─── PROVIDED MATERIAL

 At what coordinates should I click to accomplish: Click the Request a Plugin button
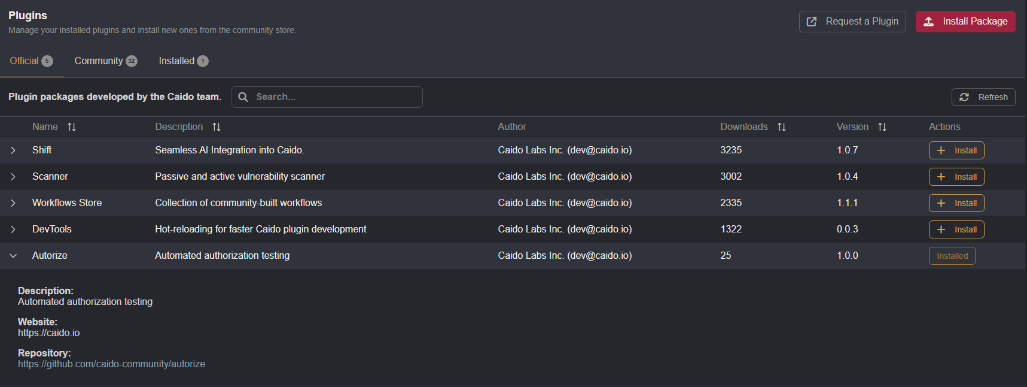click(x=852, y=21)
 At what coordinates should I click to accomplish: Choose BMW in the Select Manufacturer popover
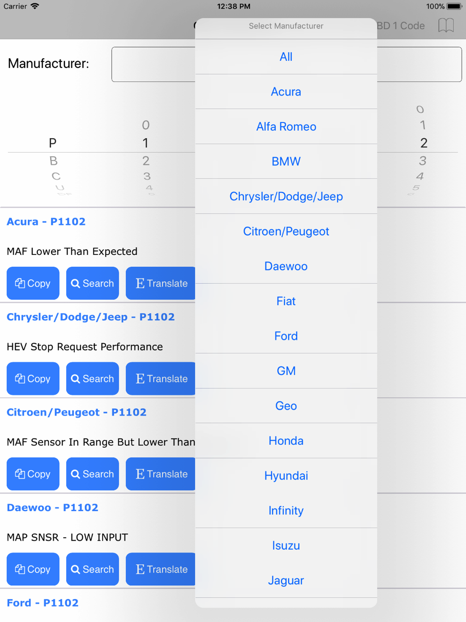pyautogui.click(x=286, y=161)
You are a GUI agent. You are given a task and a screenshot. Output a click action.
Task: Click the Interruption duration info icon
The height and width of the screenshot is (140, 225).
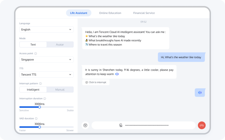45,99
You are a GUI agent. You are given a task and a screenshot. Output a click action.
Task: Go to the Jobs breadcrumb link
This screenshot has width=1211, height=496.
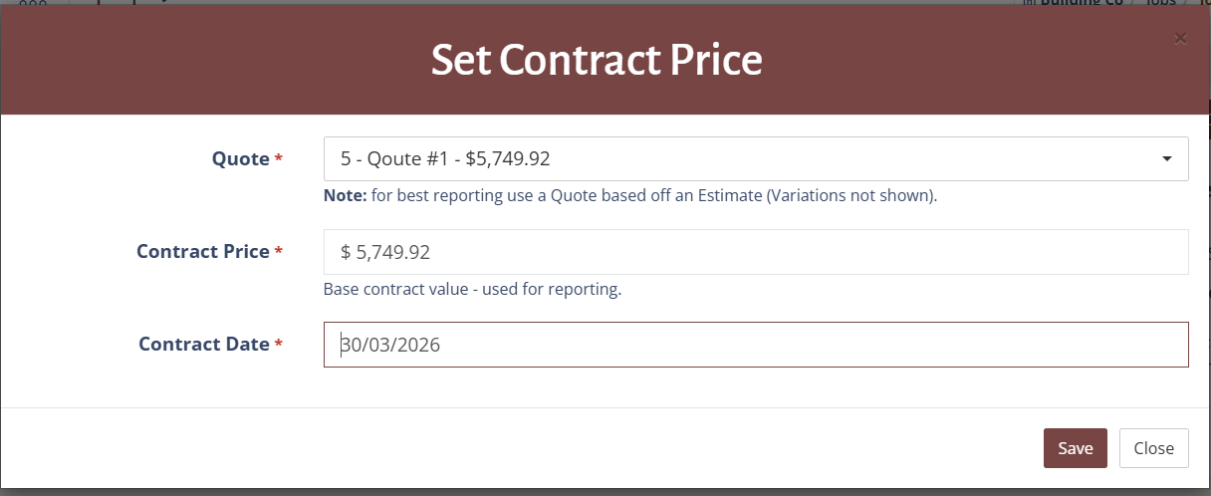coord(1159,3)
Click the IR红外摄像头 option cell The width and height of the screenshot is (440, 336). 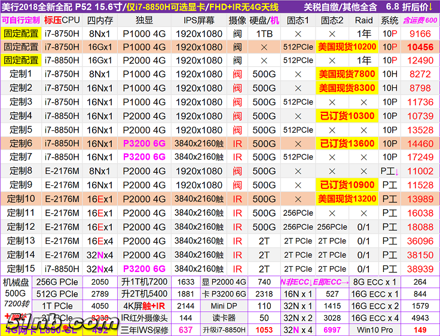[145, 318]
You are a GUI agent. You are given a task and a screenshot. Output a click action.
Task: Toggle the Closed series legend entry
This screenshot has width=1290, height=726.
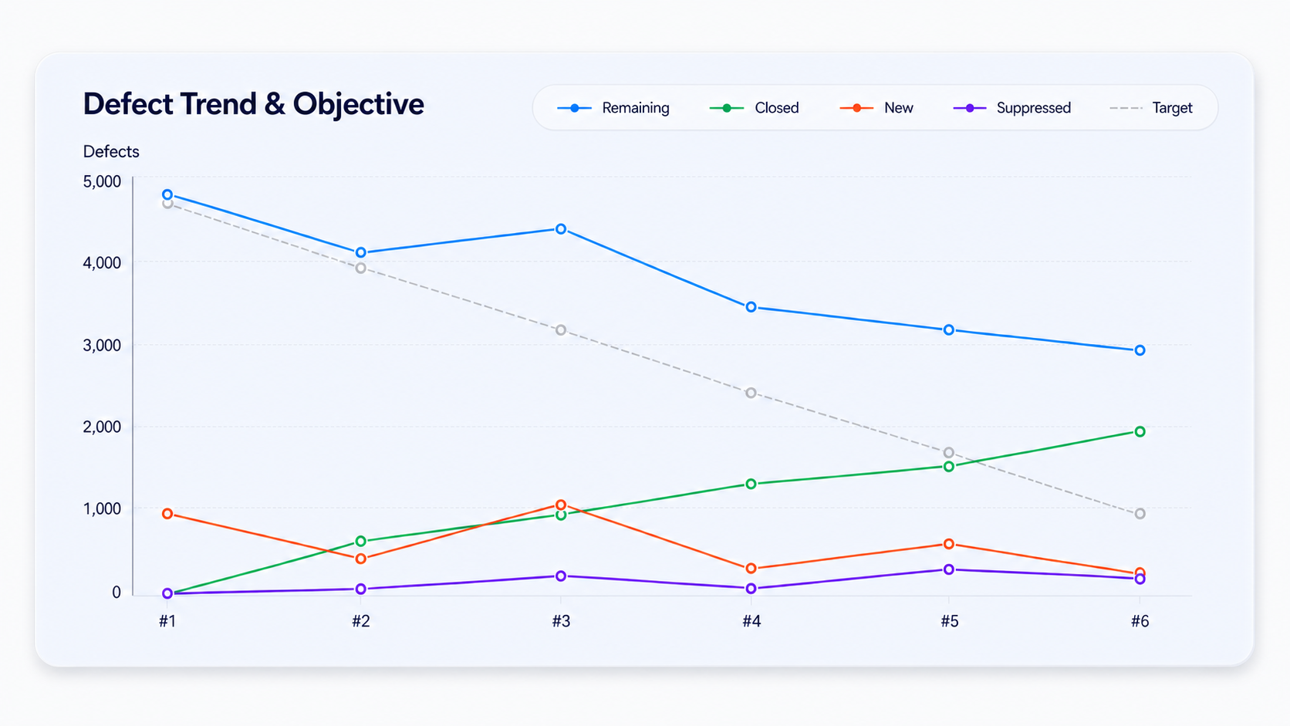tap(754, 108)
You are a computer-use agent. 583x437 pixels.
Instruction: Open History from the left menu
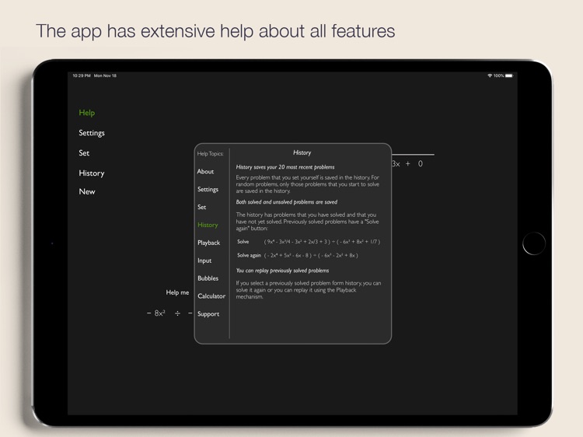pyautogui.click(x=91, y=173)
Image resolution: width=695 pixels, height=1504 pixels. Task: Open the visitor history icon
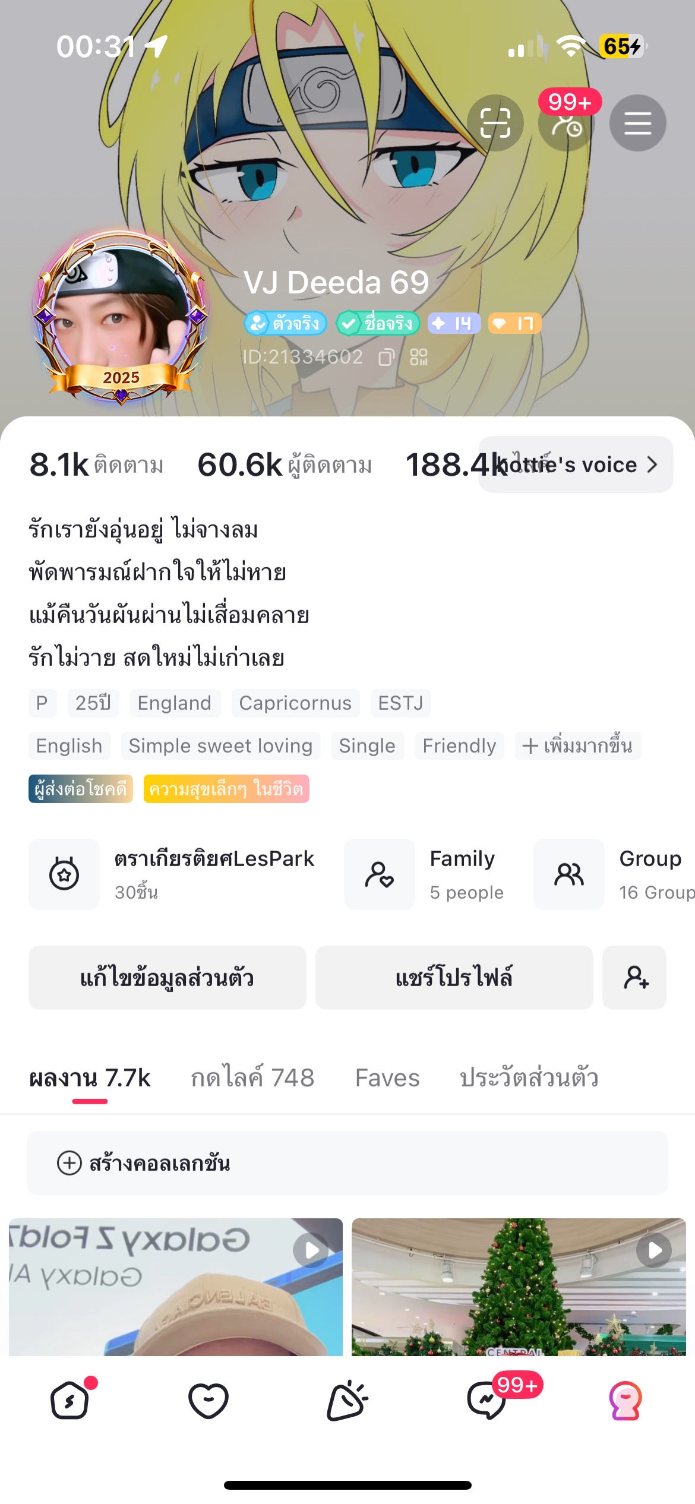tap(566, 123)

──────
─── PROVIDED MATERIAL

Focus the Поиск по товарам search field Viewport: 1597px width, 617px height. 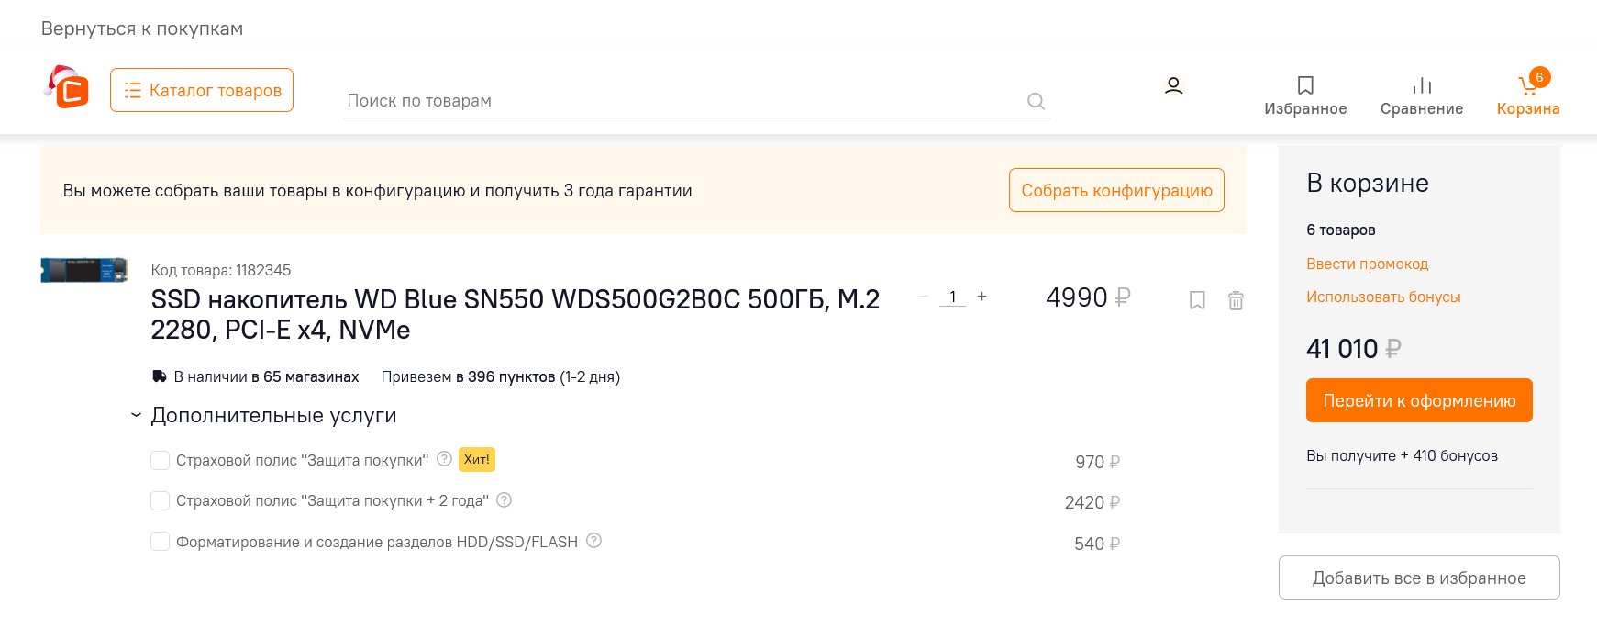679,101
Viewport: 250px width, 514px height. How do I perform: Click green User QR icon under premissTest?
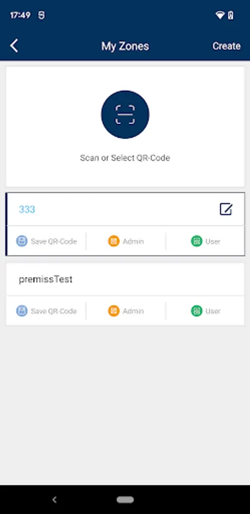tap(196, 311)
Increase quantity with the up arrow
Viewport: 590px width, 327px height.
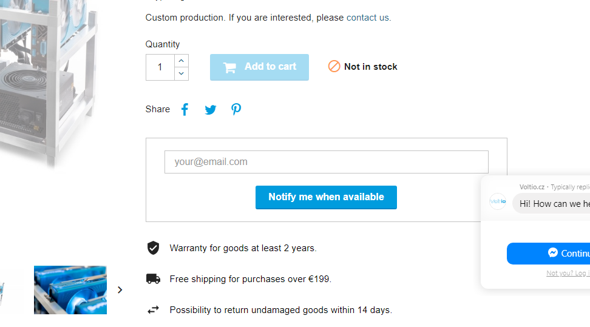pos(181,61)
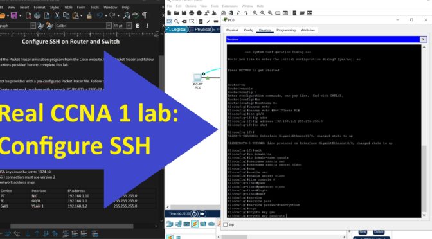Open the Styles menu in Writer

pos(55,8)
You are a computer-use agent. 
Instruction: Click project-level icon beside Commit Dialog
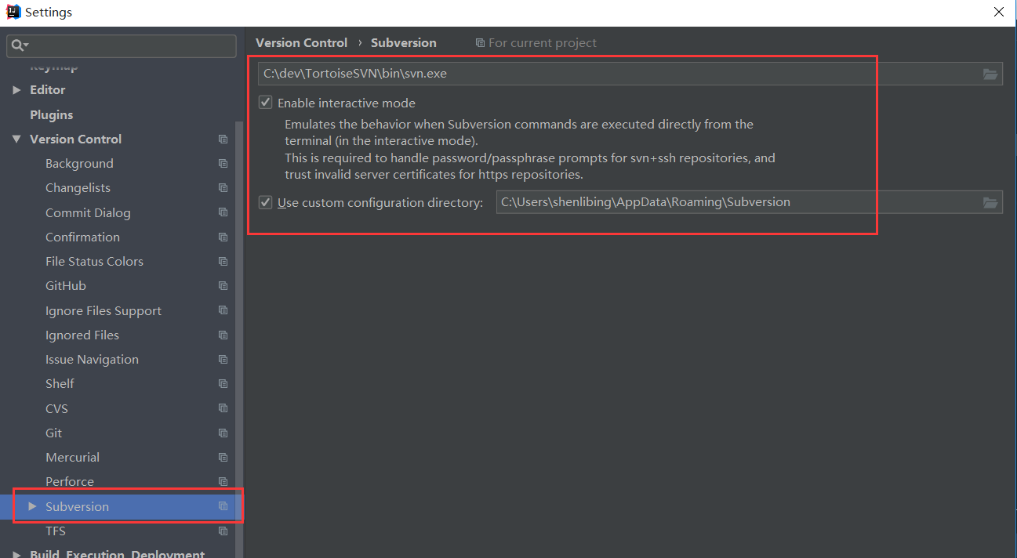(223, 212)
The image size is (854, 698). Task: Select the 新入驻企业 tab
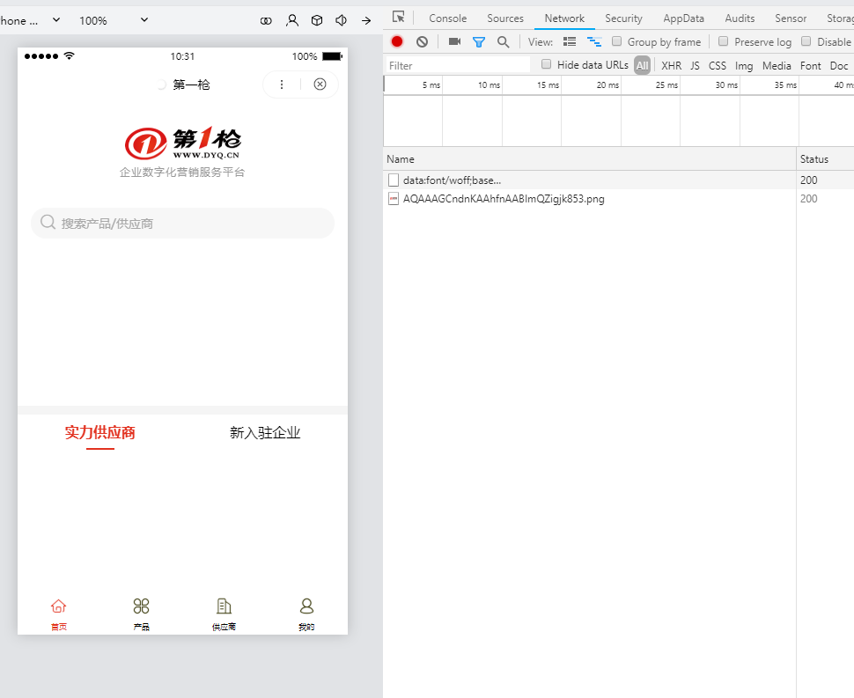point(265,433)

──────
─── PROVIDED MATERIAL

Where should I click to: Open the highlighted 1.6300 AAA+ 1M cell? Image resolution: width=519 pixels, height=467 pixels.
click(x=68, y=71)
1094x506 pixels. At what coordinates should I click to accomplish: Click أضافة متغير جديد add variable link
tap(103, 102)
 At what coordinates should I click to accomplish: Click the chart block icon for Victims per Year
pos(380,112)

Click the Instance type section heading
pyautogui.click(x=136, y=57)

──────

◆ **TASK INSTRUCTIONS**
All lines above that include the word "computer" should be located and copied.

◆ **RESPONSE AREA**
You are a computer-use agent. 583x437 pixels.
You are a computer-use agent. 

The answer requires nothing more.